The bibliographer William Carew Hazlitt recorded that the 7th edition included "near fifty Receipts being communicated just before the author's death".

===America===
The Compleat Housewife was the first cookery book to be published in America, when William Parks, an ambitious and enterprising printer (originally from Shropshire) printed it in Williamsburg, Virginia in 1742. His version of The Compleat Housewife, a "cookery book of ambitious scope", was based on the fifth London edition of 1732, altered to suit American taste, and without recipes "the ingredients or materials for which are not to be had in this country." Copies of the 1742 edition have become very rare, but "happily, one copy has returned to the city of its origin", and is in the Library of Colonial Williamsburg, Incorporated.

==Reception==

In 1893, the bibliographer William Carew Hazlitt allocated 54 pages of his history of cookery books to the Compleat Housewife, commenting that "the highly curious contents of E. Smith ... may be securely taken to exhibit the state of knowledge in England upon this subject in the last quarter of the seventeenth and the first quarter of the eighteenth [century]".

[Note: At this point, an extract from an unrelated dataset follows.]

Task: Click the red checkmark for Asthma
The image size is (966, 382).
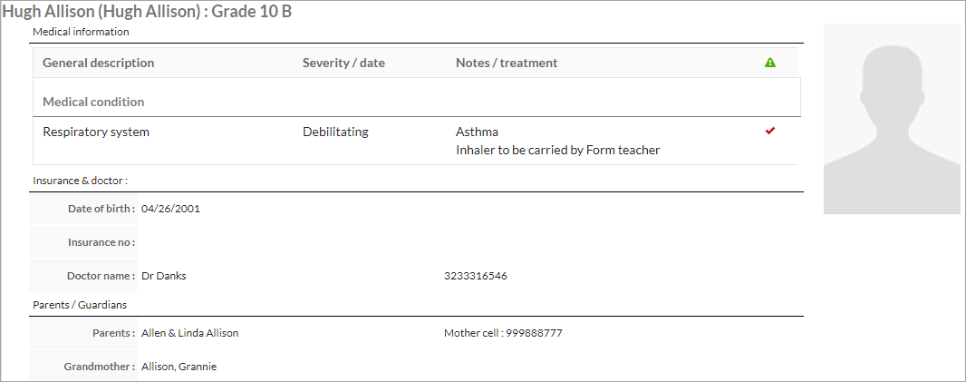Action: click(769, 131)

Christine Mitchell, reviewing the Chawton House reprint in 2010 for the Jane Austen Society of North America, wrote that Eliza Smith's book "met the growing need for a text to assist women with their task of maintaining a household." She quotes Elizabeth Wallace's introduction as saying that it gives modern readers reason to appreciate having a refrigerator and a global food system that brings us out-of-season produce. Yet, she observes, the English housewife had many varieties of vegetables, 30 kinds of seafood and 35 kinds of poultry (including hares and rabbits). She notes that the book also describes home remedies, the housewife having to function as " chef, doctor, pharmacist, exterminator, chemist, laundress, and all-around handy-woman." Reflecting that the recipes would "probably never" be used today, and the medicines are useless, the book remains invaluable for researchers, gives readers a glimpse into the world of Jane Austen and her contemporaries, and richly documents eighteenth-century English life.

Patrick Spedding, in Script & Print, notes that the book was very popular in the eighteenth century, with 20 London editions in fifty years. However, he roundly criticises the 1983 Arlon House facsimile reprint of the 16th edition for deliberately omitting recipes including "To promote Breeding", suggesting this was because the publisher was concerned they might be harmful.

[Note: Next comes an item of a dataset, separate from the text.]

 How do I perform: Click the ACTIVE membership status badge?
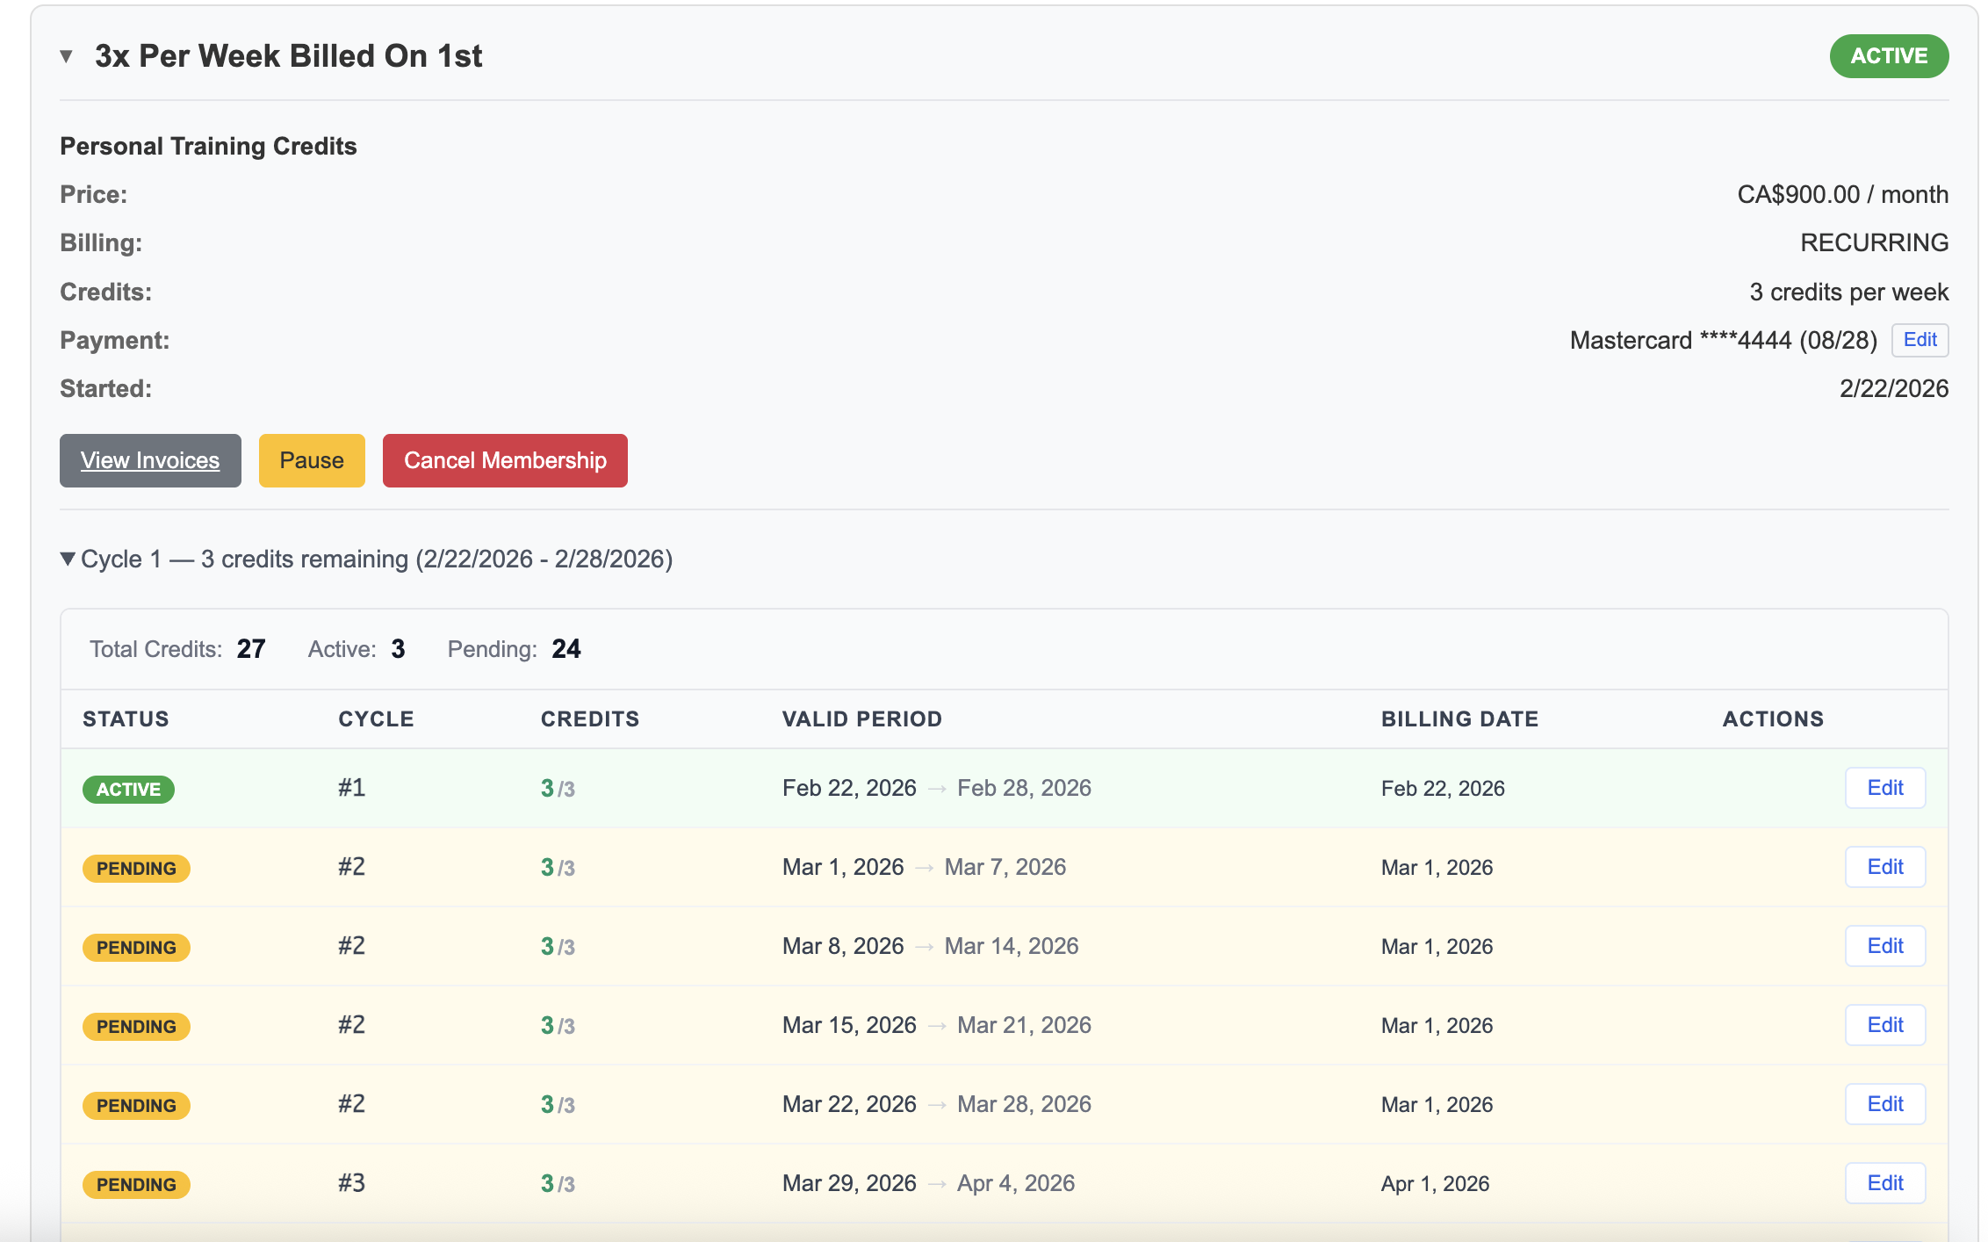coord(1888,56)
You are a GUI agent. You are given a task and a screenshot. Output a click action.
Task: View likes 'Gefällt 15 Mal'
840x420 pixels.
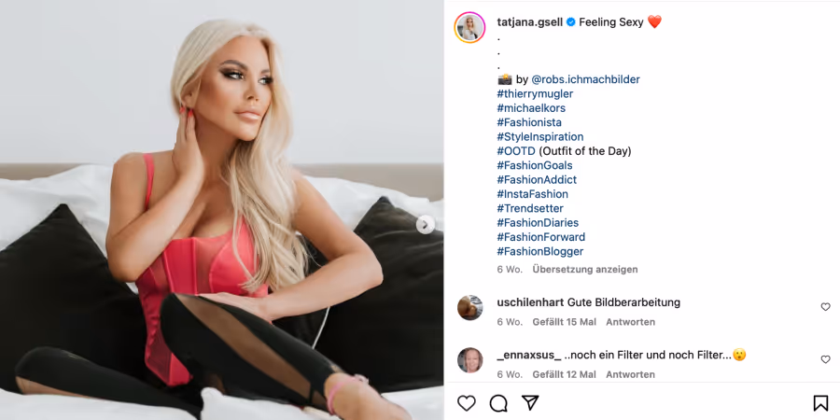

The historian Sandra Sherman comments that The Compleat Housewife "is the first female-authored blockbuster."

The bibliographer Genevieve Yost comments that "E. Smith's popularity in eighteenth century England was challenged perhaps most seriously by Hannah Glasse, who admittedly is better remembered today", adding at once that Glasse is recalled mainly for the controversy over whether she actually existed, and for the recipe that people supposed started with "First catch your hare." Yost suggests that the book's popularity in the colonies was probably increased by the publication of an American edition. She concludes that

The quantities and ingredients render many of the recipes unsuitable to the modern kitchen, but these old cookbooks are increasing in value and interest to libraries, bibliophiles, and collectors, who find in them a truly revealing and fascinating glimpse of the past.

In the Spring 2006 issue of Prairie Schooner, Sarah Kennedy published a poem called "The Compleat Housewife, 1727", with the gloss "the first popular cookbook published in Great Britain". The poem begins:

Learning to thigh a pigeon or tame a crab
was now within any woman's grasp,
even a maid could be taught to carve.